(TASK REQUIREMENTS): Copy out every line of the data that has the word "header" somewhere in it.

Saved entries:

* * * * * * * * *

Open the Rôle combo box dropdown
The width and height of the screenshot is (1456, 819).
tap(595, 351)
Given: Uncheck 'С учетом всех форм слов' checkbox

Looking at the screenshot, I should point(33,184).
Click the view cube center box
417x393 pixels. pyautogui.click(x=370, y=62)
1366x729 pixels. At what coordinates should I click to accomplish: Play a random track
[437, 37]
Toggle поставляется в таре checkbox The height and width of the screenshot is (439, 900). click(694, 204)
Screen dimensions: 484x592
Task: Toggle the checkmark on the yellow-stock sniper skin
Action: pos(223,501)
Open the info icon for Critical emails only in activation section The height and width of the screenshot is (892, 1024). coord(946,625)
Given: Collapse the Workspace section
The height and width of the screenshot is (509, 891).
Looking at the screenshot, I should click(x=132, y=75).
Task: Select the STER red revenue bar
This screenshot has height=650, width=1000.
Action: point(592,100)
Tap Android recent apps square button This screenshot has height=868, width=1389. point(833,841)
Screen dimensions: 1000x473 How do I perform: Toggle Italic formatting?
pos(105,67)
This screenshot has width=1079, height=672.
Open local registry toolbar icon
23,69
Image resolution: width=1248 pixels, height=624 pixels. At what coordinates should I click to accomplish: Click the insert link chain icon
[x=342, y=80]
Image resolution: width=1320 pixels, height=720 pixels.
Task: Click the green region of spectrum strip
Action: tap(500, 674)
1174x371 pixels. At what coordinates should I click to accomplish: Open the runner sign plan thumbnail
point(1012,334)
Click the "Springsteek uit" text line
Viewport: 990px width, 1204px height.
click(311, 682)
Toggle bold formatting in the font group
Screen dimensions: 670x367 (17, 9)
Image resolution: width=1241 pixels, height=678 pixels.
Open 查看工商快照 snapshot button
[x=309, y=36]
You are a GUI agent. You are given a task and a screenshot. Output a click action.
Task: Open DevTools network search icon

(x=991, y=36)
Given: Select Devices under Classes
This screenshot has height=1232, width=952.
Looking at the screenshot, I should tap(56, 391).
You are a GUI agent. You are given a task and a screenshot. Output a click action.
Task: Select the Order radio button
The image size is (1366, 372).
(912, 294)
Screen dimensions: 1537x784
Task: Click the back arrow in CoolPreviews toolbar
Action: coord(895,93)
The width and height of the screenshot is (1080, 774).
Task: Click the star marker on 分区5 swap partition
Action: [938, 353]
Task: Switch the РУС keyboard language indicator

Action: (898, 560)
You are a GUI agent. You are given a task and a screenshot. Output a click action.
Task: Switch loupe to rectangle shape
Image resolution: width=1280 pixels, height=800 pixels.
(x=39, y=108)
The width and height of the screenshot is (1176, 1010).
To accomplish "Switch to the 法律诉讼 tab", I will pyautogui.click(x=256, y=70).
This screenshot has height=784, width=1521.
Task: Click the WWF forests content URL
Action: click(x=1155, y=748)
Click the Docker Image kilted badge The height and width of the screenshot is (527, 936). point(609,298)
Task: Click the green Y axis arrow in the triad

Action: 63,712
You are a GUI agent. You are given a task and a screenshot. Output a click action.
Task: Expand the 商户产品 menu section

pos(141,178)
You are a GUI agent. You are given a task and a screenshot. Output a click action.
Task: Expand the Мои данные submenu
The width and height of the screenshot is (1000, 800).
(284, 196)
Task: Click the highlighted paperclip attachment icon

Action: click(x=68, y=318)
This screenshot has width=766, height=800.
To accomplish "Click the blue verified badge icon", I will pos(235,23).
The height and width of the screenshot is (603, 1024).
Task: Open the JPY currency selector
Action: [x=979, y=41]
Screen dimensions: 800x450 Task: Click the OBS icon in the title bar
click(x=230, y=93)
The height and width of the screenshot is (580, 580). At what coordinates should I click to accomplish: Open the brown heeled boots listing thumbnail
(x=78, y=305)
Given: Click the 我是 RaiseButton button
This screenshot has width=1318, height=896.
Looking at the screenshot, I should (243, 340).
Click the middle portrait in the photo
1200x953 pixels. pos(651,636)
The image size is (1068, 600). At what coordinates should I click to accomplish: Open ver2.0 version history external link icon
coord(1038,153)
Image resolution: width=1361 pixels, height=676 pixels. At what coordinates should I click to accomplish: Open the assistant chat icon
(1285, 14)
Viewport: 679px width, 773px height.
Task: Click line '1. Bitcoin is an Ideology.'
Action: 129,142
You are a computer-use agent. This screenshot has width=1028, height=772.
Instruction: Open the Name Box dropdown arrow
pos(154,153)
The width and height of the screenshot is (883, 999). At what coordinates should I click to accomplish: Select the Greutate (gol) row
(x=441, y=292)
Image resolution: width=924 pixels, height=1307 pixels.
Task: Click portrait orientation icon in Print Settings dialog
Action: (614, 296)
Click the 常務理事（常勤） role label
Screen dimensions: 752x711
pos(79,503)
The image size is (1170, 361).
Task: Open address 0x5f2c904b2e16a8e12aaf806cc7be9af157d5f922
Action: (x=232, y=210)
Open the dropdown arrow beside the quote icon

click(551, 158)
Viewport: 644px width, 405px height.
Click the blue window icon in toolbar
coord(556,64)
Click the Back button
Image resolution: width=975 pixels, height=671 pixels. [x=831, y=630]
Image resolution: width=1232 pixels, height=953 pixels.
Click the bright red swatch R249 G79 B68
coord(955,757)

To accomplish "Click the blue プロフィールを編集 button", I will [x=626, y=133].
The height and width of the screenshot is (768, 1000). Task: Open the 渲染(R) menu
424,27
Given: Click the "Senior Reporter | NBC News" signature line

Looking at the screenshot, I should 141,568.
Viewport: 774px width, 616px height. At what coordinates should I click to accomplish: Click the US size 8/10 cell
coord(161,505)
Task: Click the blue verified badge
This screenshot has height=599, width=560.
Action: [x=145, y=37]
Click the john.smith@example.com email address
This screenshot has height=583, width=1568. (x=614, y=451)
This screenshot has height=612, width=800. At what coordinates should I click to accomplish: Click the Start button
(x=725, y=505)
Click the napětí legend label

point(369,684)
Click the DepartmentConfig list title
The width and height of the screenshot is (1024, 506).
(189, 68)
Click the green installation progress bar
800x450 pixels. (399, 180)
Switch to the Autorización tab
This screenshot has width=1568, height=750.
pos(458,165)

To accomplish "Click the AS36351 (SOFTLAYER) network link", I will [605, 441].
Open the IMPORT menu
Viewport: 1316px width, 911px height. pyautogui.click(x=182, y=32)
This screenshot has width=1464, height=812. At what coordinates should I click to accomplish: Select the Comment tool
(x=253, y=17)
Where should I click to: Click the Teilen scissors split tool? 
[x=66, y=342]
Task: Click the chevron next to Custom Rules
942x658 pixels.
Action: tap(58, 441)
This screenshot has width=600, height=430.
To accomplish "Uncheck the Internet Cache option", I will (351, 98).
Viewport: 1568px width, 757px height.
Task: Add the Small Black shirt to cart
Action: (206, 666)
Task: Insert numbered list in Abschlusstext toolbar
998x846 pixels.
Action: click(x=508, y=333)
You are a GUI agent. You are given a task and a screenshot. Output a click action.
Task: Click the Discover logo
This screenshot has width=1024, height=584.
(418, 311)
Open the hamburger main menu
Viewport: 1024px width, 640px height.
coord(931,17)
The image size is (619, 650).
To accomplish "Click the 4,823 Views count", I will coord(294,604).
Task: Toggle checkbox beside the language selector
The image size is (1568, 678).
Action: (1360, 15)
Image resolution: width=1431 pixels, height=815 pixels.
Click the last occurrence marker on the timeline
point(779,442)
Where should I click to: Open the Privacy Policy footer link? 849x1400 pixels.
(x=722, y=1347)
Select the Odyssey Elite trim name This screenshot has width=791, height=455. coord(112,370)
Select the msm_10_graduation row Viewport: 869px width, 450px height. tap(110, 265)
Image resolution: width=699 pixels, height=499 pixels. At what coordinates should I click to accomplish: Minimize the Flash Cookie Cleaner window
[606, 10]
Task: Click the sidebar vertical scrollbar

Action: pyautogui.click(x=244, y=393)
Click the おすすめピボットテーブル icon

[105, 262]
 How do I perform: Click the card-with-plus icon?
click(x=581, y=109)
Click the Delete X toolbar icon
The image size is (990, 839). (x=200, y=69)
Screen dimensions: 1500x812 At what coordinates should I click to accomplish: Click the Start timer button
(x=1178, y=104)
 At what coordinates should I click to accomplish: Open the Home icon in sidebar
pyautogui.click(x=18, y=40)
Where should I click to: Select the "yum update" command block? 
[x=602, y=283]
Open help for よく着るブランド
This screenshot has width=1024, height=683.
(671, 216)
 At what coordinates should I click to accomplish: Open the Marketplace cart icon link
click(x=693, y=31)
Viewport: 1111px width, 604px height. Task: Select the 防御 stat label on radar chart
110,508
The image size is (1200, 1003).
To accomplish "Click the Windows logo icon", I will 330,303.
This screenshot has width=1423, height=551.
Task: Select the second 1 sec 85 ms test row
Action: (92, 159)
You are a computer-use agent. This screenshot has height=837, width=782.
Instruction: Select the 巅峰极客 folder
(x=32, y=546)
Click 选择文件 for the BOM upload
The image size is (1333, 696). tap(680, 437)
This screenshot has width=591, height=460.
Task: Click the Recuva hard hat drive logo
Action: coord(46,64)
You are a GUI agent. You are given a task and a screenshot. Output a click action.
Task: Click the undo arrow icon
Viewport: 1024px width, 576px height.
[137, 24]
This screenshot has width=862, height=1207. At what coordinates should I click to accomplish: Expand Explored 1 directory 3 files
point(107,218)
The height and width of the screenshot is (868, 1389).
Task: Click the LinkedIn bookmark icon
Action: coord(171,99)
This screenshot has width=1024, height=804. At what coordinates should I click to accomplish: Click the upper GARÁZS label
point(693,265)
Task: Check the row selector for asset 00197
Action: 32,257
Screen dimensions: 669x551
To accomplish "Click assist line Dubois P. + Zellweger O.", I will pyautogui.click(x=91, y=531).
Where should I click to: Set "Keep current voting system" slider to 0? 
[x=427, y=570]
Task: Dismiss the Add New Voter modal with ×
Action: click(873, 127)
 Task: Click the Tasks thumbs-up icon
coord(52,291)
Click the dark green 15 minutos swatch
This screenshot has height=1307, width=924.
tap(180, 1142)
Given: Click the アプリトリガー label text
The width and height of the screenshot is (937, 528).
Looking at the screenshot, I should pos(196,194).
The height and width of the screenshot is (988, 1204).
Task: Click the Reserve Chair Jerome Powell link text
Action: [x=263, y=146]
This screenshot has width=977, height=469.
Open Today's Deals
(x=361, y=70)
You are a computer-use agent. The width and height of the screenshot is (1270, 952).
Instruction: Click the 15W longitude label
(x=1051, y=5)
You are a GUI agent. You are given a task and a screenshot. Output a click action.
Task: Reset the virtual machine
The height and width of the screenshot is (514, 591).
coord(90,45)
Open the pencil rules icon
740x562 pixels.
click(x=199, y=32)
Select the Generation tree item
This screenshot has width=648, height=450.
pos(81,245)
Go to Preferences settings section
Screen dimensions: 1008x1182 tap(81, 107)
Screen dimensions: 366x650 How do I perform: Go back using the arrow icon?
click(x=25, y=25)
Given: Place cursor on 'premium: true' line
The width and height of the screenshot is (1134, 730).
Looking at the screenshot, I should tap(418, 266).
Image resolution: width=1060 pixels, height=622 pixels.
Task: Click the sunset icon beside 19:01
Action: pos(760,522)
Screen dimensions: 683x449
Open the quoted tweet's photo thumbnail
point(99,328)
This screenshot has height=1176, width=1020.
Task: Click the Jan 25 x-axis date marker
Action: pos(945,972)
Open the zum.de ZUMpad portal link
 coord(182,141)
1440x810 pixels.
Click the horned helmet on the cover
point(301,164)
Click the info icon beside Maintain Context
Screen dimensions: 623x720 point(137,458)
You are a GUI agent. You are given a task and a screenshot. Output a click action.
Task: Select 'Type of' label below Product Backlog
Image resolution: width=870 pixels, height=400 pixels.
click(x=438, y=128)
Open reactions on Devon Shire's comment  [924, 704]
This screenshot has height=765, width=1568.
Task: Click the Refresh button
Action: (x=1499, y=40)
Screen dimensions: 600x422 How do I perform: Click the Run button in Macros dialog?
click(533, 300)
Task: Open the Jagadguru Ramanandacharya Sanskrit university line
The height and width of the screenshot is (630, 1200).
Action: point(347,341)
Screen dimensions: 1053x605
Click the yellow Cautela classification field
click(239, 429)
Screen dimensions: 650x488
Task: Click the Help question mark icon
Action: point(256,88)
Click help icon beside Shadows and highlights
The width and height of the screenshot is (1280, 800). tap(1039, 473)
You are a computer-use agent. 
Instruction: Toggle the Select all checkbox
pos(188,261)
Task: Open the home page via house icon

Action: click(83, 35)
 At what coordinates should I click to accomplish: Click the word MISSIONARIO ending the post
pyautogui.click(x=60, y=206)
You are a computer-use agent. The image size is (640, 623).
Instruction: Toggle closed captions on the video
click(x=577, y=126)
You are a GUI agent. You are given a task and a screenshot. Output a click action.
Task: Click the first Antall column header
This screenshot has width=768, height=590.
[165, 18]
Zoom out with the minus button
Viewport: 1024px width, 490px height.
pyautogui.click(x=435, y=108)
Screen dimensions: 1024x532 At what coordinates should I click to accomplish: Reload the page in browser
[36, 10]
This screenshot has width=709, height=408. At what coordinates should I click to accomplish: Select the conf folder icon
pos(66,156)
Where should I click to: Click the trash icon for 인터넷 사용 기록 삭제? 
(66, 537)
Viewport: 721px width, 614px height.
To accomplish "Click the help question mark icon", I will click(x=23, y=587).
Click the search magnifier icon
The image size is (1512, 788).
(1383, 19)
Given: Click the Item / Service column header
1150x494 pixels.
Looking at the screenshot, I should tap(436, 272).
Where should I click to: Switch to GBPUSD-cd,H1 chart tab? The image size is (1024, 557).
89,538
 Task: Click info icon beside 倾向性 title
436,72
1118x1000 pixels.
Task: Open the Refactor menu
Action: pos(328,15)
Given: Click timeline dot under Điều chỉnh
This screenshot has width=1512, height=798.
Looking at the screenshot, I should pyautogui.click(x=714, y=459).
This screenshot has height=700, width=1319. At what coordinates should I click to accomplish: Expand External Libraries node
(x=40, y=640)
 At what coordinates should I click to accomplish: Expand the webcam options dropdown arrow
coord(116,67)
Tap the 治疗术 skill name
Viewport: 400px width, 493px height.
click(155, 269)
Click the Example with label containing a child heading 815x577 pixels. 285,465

* * * * * * * * *

(ANSWER SPACE):
Task: Click the first Antall column header
Given: Click the Item / Service column header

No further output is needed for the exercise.